I want to implement SSO Single Sign On .
I found a lot of links and articles talking about CAS OpenID and many different things ,I\'m really lost
so should i use CA

Answer 1

CAS is a popular implementation of SSO, so installing CAS server is a good first step. You'll need a server for anything you're planning, and you can check that it's working without having any other pieces in place (there are instructions in the INSTALL.TXT file that comes in the distribution). The same can't be said for any CAS clients you intend to write.

Once you have CAS server up and running, you have two main tasks left:

1. Create or modify your app to be a CAS client
2. Replace the default authentication handler with a useful one

If you're like me, you want to see this thing in action as quickly as you can (or have something to show your manager). In that case, tackle step 1 first, but don't start with the real app. Just do a quick Hello World. There are specific instructions for this at https://wiki.jasig.org/display/CASUM/Demo. You've already got Tomcat installed, so skip steps 1 and 3. If you've also enabled HTTPS you can skip steps 2 and 4 as well and go straight to step 5. Once you get this going, you'll have a pretty good idea of what you need to do for the real app, assuming you will be implementing your CAS client in Java.

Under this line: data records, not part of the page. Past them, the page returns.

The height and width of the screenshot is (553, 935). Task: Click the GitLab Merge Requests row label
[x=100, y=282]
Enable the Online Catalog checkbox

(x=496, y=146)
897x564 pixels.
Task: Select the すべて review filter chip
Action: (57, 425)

You need to do step 2 because the default authentication handler is only useful for demonstration. Any matching userid / password (e.g. hello / hello) will authenticate successfully. You will probably be authenticating either against a SQL database or a directory such as Active Directory or an LDAP server. CAS includes authentication handlers for all these use cases as well as others, but Jasig organizes these as sub-projects so you'll have to do a Maven build from source to use any of them (which is a big pain in the ass if you ask me). Documentation on how can be found at https://wiki.jasig.org/display/CASUM/Authentication, but if you're already set up with Maven, it's not so bad. Just add a dependency to the included pom.xml file and do your build.

SSO can be hard to get your head around if you're new to it, so take small steps and take time to understand what you're doing. The best expanation of CAS I've seen by far is at https://www.purdue.edu/apps/account/html/cas_presentation_20110407.pdf. It gives concrete details including typical server log entries, details of the requests and responses and a very clear diagram of the overall flow. It should be all you need to understand what's going on.

Good luck.